The mechanical properties of brain tissue, particularly those of white matter (WM), need to be characterized accurately for use in finite element (FE) models of brain biomechanics and traumatic brain injury (TBI). Magnetic resonance elastography (MRE) is a powerful tool for non-invasive estimation of the mechanical properties of soft tissues. While several studies involving direct mechanical tests of brain tissue have shown mechanical anisotropy, most MRE studies of brain tissue assume an isotropic model. In this study, an incompressible transversely isotropic (TI) material model parameterized by minimum shear modulus (${\mu }_2$), shear anisotropy parameter ($\varphi$), and tensile anisotropy parameter ($\zeta$) is applied to analyze MRE measurements of ex vivo porcine white matter (WM) brain tissue.
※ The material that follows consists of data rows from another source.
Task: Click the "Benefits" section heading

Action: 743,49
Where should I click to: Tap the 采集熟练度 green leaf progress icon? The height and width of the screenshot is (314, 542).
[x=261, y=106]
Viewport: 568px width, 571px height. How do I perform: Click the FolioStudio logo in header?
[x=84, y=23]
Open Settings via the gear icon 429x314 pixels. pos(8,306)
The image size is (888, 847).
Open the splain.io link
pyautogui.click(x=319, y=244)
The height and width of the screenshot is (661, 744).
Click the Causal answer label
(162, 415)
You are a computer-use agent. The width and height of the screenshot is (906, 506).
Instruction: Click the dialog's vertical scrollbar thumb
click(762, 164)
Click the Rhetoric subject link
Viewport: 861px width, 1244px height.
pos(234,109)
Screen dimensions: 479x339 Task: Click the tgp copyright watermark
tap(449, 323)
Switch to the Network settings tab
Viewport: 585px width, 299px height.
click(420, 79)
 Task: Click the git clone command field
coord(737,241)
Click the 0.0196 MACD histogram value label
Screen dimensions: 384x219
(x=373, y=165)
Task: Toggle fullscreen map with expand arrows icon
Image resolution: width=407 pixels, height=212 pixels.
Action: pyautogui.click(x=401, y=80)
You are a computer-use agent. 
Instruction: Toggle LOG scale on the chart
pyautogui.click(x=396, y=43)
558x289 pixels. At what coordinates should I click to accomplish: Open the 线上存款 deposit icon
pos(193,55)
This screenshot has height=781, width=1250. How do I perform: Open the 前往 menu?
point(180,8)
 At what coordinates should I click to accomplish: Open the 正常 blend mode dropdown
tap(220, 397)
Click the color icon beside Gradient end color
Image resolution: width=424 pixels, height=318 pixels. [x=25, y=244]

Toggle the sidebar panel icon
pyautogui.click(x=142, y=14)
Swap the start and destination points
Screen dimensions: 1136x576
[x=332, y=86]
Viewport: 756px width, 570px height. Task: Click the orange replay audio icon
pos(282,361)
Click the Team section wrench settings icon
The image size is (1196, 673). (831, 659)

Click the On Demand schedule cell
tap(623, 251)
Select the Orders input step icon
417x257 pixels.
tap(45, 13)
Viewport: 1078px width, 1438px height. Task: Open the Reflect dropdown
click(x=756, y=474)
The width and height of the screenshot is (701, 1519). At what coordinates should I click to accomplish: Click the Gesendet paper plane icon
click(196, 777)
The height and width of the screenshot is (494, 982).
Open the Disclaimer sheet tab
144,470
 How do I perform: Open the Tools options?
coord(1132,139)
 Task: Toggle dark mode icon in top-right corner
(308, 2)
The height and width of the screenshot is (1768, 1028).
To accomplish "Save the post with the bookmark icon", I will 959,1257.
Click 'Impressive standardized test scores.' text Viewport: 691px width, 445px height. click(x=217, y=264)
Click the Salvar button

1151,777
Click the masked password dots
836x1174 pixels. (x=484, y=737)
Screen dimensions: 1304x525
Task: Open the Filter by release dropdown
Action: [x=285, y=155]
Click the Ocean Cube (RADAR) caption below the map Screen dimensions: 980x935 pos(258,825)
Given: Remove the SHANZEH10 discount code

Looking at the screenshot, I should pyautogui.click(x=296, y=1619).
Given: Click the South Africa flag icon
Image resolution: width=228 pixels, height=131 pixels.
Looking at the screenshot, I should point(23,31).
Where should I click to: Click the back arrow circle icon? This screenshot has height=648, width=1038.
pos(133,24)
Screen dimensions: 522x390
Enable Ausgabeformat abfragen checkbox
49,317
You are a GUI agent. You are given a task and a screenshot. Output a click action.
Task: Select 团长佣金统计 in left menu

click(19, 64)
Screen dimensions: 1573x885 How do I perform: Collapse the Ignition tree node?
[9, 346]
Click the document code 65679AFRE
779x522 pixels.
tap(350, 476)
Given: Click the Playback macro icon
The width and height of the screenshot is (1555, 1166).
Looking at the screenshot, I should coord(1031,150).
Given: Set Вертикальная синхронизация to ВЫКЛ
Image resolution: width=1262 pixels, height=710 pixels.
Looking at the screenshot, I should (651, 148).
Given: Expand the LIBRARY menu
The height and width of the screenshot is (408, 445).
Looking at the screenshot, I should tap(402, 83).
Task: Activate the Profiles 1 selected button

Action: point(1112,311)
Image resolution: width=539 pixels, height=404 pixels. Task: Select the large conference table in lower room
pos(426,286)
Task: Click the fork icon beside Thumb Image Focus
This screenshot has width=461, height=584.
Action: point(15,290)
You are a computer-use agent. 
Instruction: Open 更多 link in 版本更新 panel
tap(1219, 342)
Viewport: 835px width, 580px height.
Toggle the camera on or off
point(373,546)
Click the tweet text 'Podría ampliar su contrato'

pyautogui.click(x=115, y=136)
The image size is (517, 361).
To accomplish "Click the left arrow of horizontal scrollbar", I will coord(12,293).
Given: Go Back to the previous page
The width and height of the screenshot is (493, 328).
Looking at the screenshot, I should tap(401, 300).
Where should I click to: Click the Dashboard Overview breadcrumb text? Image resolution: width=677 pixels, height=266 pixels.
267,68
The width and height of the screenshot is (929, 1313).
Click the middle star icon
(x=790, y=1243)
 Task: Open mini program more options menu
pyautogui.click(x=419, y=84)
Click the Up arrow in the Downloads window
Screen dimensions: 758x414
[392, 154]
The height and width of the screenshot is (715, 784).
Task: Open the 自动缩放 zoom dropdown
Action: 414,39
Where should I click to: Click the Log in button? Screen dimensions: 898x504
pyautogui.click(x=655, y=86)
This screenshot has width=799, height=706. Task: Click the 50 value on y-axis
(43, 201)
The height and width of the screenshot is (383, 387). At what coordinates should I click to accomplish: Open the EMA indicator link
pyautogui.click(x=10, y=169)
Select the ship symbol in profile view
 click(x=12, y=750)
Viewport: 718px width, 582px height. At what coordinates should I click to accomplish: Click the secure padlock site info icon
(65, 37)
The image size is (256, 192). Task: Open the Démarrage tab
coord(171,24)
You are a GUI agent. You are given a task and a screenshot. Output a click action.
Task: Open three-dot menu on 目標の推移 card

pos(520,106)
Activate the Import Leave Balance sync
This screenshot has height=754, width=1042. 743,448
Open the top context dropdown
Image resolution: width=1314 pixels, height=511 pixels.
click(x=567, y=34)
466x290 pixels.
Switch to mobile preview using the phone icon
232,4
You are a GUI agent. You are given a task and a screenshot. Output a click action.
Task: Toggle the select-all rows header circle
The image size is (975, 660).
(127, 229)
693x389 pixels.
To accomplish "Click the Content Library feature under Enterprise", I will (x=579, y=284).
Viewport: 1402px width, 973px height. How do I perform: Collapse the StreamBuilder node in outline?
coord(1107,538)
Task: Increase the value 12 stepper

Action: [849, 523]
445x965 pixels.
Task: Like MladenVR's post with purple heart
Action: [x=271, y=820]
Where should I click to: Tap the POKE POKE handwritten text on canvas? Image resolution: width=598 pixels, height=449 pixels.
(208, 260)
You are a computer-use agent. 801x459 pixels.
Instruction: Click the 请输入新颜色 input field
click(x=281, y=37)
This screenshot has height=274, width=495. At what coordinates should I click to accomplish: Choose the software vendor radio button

To characterize shear anisotropy, “slow” (pure transverse) shear waves were propagated at 100, 200 and 300 Hz through sections of ex vivo brain tissue including both WM and gray matter (GM). Shear waves were found to propagate with elliptical fronts, consistent with TI material behavior. Shear wave fields were also analyzed within regions of interest (ROI) to find local shear wavelengths parallel and perpendicular to fiber orientation. FE simulations of a TI material with a range of plausible shear modulus (${\mu }_2$) and shear anisotropy parameters ($\varphi$) were run and the results were analyzed in the same fashion as the experimental case. Parameters of the FE simulations which most closely matched each experiment were taken to represent the mechanical properties of that particular sample. Using this approach, WM in the ex vivo porcine brain was found to be mildly anisotropic in shear with estimates of minimum shear modulus (actuation frequencies listed in parenthesis): ${\mu }_2=$ 1.04 $\pm$ 0.12 kPa (at 100 Hz), ${\mu }_2=$ 1.94 $\pm$ 0.29 kPa (at 200 Hz), and ${\mu }_2=$ 2.88 $\pm$ 0.34 kPa (at 300 Hz) and corresponding shear anisotropy factors of $\varphi =$ 0.27 $\pm$ 0.09 (at 100 Hz), $\varphi =$ 0.29 $\pm$ 0.14 (at 200 Hz) and $\varphi =$ 0.34 $\pm$ 0.13 (at 300 Hz). Future MRE studies will focus on tensile anisotropy, which will require both slow and fast shear waves for accurate estimation.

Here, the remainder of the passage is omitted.